Текст: Андрей Цунский
Дюма всегда приписывали к низким, массовым жанрам. В немалой степени он обязан этому двум другим словам. Никогда не догадаетесь, каким: «Продолжение следует». Так начали работать журналы «Век», «Пресса», а также Journal des Débats и даже ежедневная газета Le Constitutionnel. Для публикуемых таким образом произведений даже придумали название – «роман-фельетон». Причем справедливости в этом тоже нет никакой: первопроходцем в этом жанре стал… Бальзак! Да-да, возвеличенный (сразу после смерти) Оноре де Бальзак, это его роман «Старая дева» был представлен читателю таким образом! Но Бальзак был возведен на пьедестал, а Дюма досталась слава несерьезного писателя.
А между тем, именно это обстоятельство для нас имеет большое значение, и именно в обозначенной теме.

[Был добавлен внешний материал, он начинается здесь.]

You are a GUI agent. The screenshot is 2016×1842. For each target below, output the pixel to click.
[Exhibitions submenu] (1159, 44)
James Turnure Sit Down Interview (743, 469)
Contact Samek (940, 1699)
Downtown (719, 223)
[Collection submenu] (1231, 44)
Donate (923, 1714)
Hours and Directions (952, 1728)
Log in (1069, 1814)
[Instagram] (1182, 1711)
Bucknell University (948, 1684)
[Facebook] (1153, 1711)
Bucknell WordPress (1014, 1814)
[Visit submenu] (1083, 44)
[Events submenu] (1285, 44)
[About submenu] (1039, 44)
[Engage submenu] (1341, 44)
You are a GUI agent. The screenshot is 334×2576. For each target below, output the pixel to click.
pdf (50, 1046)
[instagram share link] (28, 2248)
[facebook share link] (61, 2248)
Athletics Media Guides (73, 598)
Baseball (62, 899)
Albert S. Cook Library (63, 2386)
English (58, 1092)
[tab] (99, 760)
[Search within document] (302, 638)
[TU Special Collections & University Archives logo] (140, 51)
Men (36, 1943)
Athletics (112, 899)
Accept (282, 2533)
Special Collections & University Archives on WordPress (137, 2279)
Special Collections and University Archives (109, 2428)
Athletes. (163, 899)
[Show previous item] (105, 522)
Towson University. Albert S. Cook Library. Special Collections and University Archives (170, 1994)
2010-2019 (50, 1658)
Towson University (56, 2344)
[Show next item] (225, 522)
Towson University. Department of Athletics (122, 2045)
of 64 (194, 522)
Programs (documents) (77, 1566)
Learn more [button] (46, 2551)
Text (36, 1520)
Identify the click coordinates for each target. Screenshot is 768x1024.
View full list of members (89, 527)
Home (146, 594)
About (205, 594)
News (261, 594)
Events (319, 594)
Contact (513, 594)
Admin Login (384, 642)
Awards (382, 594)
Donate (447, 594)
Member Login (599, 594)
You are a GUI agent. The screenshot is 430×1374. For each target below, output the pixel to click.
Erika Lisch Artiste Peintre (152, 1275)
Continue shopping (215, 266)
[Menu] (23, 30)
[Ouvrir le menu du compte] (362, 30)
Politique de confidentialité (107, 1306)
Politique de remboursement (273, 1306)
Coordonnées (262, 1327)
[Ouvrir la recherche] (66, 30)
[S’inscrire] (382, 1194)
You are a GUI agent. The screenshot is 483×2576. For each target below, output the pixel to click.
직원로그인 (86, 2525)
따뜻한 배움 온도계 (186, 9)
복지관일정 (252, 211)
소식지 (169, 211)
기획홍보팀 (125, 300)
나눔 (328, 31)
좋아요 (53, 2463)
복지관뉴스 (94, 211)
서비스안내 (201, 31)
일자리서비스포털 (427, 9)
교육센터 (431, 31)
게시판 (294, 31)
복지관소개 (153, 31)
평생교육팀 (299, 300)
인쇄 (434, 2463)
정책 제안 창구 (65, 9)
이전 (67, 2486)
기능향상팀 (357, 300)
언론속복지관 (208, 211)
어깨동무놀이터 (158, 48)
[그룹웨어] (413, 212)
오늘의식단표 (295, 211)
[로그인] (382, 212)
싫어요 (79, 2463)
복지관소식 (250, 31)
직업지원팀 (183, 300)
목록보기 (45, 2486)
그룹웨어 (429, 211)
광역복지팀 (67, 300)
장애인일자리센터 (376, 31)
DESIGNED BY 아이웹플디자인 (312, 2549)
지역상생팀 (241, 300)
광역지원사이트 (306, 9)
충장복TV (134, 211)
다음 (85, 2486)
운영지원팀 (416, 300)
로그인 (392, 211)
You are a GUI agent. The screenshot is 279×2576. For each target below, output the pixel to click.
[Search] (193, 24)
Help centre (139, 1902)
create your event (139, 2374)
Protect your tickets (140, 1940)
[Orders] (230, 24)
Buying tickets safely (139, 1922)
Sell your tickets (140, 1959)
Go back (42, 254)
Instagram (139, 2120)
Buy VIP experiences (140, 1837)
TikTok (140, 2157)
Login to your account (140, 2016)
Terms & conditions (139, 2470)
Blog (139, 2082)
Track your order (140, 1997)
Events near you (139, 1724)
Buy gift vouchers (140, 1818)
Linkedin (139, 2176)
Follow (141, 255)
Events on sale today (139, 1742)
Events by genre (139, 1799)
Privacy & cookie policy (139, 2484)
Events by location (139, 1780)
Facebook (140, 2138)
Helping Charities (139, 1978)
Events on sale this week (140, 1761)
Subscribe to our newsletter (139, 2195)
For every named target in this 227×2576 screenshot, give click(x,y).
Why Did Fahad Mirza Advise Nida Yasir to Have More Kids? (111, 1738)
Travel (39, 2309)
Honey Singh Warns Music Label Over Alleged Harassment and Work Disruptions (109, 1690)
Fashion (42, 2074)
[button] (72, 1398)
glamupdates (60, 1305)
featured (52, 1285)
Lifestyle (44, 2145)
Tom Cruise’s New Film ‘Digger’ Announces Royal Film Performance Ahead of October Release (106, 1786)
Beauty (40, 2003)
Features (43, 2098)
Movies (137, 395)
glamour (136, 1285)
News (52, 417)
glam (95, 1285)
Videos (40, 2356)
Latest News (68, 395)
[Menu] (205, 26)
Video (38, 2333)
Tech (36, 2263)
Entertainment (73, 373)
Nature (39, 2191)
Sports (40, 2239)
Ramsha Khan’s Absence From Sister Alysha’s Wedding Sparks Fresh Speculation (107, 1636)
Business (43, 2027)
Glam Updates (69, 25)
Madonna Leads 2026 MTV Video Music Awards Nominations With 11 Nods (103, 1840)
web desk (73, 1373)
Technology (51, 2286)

Дюма не просто вел дневники, делал пометки – он писал воистину с колес и отсылал заметки о своем путешествии по России в парижские газеты.
Недавно обозначилась тенденция – мол, Дюма в своих заметках очернил Россию, напакостил нам по своей гнилой французской русофобии. Спешу вас заверить: так пишут либо те, кто не читал его книг о России, либо же это пишут для тех, кто не читал. Не могу уважать ни одну из этих позиций.
А может, у Дюма были причины настроиться против России? А ведь вы смотрите в корень, еще как были. Масса причин! Из-за романа «Учитель фехтования» ему лично отказал в визе император Николай I. Для француза это уже тогда было абсолютной дикостью. И сам отказ, и то, что из-за книги, и то, что император лично занимается делами какого-то писателя. Впрочем – последнее даже польстило.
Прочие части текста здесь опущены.